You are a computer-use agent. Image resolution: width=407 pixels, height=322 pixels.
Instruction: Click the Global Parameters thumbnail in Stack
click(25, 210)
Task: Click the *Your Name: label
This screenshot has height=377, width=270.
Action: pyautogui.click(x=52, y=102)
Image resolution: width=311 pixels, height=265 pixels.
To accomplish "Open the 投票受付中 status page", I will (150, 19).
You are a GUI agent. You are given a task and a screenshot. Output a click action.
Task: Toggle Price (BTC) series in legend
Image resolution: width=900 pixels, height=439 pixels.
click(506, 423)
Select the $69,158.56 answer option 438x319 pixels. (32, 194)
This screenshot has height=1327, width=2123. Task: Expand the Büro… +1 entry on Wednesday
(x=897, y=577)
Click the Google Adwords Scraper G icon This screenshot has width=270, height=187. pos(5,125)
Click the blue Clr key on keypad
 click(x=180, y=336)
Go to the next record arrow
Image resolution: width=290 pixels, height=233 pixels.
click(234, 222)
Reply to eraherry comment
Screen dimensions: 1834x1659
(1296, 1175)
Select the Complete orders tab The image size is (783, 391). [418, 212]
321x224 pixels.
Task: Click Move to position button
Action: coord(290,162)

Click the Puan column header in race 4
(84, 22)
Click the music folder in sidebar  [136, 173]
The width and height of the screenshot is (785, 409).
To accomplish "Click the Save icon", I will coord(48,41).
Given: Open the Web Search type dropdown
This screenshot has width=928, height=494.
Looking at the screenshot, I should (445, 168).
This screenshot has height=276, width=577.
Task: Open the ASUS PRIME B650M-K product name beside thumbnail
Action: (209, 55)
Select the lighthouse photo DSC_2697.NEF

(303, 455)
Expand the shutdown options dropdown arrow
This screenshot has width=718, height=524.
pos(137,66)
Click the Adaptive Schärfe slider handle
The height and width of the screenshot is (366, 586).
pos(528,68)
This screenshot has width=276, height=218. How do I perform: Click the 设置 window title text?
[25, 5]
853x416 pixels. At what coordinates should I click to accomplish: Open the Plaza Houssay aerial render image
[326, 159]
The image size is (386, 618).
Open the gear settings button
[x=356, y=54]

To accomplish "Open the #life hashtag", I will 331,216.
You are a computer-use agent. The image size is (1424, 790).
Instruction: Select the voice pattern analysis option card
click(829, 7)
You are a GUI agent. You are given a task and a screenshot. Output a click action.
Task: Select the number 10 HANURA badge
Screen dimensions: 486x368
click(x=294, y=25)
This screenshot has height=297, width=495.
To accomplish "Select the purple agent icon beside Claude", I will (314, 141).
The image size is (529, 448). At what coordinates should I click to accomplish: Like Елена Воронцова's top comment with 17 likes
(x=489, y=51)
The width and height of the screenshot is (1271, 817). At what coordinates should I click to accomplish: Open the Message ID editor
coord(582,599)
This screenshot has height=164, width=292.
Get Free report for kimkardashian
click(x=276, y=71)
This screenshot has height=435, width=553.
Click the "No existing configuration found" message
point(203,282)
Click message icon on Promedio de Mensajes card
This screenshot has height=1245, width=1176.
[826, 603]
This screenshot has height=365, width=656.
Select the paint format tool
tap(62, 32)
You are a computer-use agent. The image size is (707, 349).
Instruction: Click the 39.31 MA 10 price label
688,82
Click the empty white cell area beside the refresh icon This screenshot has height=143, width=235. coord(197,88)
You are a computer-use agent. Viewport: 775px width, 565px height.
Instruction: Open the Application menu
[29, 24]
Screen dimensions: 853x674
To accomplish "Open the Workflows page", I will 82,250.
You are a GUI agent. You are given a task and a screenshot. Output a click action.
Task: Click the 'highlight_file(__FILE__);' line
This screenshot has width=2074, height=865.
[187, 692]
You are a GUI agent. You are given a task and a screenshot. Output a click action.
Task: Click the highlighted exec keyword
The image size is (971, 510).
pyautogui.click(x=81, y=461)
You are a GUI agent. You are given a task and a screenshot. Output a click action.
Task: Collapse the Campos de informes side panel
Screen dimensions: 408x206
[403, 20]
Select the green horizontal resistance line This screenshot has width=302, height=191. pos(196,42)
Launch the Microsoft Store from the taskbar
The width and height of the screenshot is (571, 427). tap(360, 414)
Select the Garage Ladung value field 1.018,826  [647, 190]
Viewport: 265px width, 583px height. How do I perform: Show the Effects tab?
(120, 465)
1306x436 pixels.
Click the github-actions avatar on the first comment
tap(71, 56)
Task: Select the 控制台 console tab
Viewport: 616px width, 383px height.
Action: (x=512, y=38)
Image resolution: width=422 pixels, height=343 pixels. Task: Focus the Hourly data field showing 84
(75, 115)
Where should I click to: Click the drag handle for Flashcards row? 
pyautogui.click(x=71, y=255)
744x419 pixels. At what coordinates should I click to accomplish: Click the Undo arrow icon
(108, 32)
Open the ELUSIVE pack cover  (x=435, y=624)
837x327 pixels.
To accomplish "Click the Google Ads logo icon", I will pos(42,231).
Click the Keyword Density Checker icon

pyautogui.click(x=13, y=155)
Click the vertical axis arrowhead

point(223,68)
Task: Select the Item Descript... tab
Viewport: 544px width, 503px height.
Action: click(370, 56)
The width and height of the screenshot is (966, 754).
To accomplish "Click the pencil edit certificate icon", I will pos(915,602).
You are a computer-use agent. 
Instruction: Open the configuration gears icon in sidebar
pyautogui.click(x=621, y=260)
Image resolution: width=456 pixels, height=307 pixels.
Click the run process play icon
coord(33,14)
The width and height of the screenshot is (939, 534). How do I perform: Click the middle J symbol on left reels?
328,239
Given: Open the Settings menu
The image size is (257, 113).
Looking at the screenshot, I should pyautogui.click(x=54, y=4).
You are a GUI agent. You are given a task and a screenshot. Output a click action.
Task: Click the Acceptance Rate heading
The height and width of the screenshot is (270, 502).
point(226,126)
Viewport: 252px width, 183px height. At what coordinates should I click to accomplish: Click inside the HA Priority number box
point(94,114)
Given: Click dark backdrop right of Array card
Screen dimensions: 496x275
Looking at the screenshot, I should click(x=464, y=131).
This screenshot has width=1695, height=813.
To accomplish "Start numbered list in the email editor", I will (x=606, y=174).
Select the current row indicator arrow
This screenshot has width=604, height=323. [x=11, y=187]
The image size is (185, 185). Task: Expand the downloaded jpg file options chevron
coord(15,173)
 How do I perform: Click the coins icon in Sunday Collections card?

» **WORK ORDER**
Reproduce exactly every line that sits between the start of the entries and the line bearing "Image resolution: width=311", counting both of those lines.

» **THE COMPLETED TASK**
You are a computer-use agent. Image resolution: width=407 pixels, height=322 pixels.
Instruction: Click the Global Parameters thumbnail in Stack
click(25, 210)
Task: Click the *Your Name: label
This screenshot has height=377, width=270.
Action: pyautogui.click(x=52, y=102)
Image resolution: width=311 pixels, height=265 pixels.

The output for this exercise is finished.